■ Required action: Retype all of the records precisely.
^^^^
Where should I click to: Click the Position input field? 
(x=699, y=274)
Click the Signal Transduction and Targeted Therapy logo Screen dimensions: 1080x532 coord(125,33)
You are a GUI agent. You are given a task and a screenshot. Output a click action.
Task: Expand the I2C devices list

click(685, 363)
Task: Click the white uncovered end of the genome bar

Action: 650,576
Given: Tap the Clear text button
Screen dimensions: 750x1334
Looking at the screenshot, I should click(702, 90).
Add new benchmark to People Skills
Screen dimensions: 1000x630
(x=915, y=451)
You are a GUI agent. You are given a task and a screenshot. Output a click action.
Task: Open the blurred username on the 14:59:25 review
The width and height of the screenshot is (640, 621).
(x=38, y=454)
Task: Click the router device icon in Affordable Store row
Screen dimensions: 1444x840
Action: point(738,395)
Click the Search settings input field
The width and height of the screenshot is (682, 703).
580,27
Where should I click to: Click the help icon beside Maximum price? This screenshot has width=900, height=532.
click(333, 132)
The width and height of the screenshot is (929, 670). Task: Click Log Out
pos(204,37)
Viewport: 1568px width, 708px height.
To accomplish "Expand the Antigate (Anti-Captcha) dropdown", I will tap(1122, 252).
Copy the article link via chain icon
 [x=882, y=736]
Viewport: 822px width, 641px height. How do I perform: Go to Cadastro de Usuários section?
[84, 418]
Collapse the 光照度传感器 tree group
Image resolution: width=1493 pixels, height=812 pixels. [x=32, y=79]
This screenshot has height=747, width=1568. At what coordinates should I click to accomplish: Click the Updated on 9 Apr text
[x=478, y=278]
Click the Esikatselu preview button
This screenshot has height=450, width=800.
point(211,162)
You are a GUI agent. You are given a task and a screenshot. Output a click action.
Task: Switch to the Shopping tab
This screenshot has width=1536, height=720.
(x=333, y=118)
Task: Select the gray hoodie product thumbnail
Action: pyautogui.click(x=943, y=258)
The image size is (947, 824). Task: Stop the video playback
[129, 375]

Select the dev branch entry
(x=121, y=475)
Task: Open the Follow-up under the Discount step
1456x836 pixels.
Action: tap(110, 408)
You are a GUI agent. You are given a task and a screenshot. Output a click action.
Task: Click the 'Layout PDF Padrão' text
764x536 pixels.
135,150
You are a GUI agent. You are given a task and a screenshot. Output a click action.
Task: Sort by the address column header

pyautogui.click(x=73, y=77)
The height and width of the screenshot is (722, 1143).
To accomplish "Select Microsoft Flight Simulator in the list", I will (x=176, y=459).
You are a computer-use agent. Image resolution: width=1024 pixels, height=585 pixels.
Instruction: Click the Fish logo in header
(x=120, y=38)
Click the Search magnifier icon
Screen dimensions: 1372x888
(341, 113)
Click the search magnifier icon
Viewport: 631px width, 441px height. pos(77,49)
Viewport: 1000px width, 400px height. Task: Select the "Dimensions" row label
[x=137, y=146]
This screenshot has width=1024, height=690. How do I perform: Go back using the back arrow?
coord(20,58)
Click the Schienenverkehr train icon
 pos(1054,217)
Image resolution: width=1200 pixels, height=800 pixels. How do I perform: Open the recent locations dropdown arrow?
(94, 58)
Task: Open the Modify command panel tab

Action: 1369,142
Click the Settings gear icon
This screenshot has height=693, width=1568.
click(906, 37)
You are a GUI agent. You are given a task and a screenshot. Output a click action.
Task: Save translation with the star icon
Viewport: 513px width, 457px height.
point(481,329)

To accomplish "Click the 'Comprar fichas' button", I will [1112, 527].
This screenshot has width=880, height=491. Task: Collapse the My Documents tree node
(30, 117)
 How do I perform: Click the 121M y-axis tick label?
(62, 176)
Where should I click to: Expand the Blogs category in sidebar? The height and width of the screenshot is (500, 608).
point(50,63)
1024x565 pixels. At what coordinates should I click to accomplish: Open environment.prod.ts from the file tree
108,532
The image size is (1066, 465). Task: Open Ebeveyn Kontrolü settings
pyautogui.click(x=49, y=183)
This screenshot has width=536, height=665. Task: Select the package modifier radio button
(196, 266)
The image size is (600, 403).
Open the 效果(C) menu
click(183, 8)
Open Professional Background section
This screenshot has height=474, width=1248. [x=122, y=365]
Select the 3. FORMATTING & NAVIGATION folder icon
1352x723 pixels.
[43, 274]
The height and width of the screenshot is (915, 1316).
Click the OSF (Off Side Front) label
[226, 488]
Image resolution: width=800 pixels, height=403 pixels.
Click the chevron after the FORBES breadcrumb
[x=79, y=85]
^^^^
■ Response to this task:
Where should I click to: Click the Position input field? 
(x=699, y=274)
Click the Signal Transduction and Targeted Therapy logo Screen dimensions: 1080x532 coord(125,33)
You are a GUI agent. You are given a task and a screenshot. Output a click action.
Task: Expand the I2C devices list

click(685, 363)
Task: Click the white uncovered end of the genome bar

Action: 650,576
Given: Tap the Clear text button
Screen dimensions: 750x1334
Looking at the screenshot, I should click(702, 90).
Add new benchmark to People Skills
Screen dimensions: 1000x630
(x=915, y=451)
You are a GUI agent. You are given a task and a screenshot. Output a click action.
Task: Open the blurred username on the 14:59:25 review
The width and height of the screenshot is (640, 621).
(x=38, y=454)
Task: Click the router device icon in Affordable Store row
Screen dimensions: 1444x840
Action: point(738,395)
Click the Search settings input field
The width and height of the screenshot is (682, 703).
580,27
Where should I click to: Click the help icon beside Maximum price? This screenshot has width=900, height=532.
click(333, 132)
The width and height of the screenshot is (929, 670). Task: Click Log Out
pos(204,37)
Viewport: 1568px width, 708px height.
To accomplish "Expand the Antigate (Anti-Captcha) dropdown", I will tap(1122, 252).
Copy the article link via chain icon
 [x=882, y=736]
Viewport: 822px width, 641px height. How do I perform: Go to Cadastro de Usuários section?
[84, 418]
Collapse the 光照度传感器 tree group
Image resolution: width=1493 pixels, height=812 pixels. [x=32, y=79]
This screenshot has height=747, width=1568. At what coordinates should I click to accomplish: Click the Updated on 9 Apr text
[x=478, y=278]
Click the Esikatselu preview button
This screenshot has height=450, width=800.
point(211,162)
You are a GUI agent. You are given a task and a screenshot. Output a click action.
Task: Switch to the Shopping tab
This screenshot has width=1536, height=720.
(x=333, y=118)
Task: Select the gray hoodie product thumbnail
Action: pyautogui.click(x=943, y=258)
The image size is (947, 824). Task: Stop the video playback
[129, 375]

Select the dev branch entry
(x=121, y=475)
Task: Open the Follow-up under the Discount step
1456x836 pixels.
Action: tap(110, 408)
You are a GUI agent. You are given a task and a screenshot. Output a click action.
Task: Click the 'Layout PDF Padrão' text
764x536 pixels.
135,150
You are a GUI agent. You are given a task and a screenshot. Output a click action.
Task: Sort by the address column header

pyautogui.click(x=73, y=77)
The height and width of the screenshot is (722, 1143).
To accomplish "Select Microsoft Flight Simulator in the list", I will (x=176, y=459).
You are a computer-use agent. Image resolution: width=1024 pixels, height=585 pixels.
Instruction: Click the Fish logo in header
(x=120, y=38)
Click the Search magnifier icon
Screen dimensions: 1372x888
(341, 113)
Click the search magnifier icon
Viewport: 631px width, 441px height. pos(77,49)
Viewport: 1000px width, 400px height. Task: Select the "Dimensions" row label
[x=137, y=146]
This screenshot has width=1024, height=690. How do I perform: Go back using the back arrow?
coord(20,58)
Click the Schienenverkehr train icon
 pos(1054,217)
Image resolution: width=1200 pixels, height=800 pixels. How do I perform: Open the recent locations dropdown arrow?
(94, 58)
Task: Open the Modify command panel tab

Action: 1369,142
Click the Settings gear icon
This screenshot has height=693, width=1568.
click(906, 37)
You are a GUI agent. You are given a task and a screenshot. Output a click action.
Task: Save translation with the star icon
Viewport: 513px width, 457px height.
point(481,329)

To accomplish "Click the 'Comprar fichas' button", I will [1112, 527].
This screenshot has width=880, height=491. Task: Collapse the My Documents tree node
(30, 117)
 How do I perform: Click the 121M y-axis tick label?
(62, 176)
Where should I click to: Expand the Blogs category in sidebar? The height and width of the screenshot is (500, 608).
point(50,63)
1024x565 pixels. At what coordinates should I click to accomplish: Open environment.prod.ts from the file tree
108,532
The image size is (1066, 465). Task: Open Ebeveyn Kontrolü settings
pyautogui.click(x=49, y=183)
This screenshot has width=536, height=665. Task: Select the package modifier radio button
(196, 266)
The image size is (600, 403).
Open the 效果(C) menu
click(183, 8)
Open Professional Background section
This screenshot has height=474, width=1248. [x=122, y=365]
Select the 3. FORMATTING & NAVIGATION folder icon
1352x723 pixels.
[43, 274]
The height and width of the screenshot is (915, 1316).
Click the OSF (Off Side Front) label
[226, 488]
Image resolution: width=800 pixels, height=403 pixels.
Click the chevron after the FORBES breadcrumb
[x=79, y=85]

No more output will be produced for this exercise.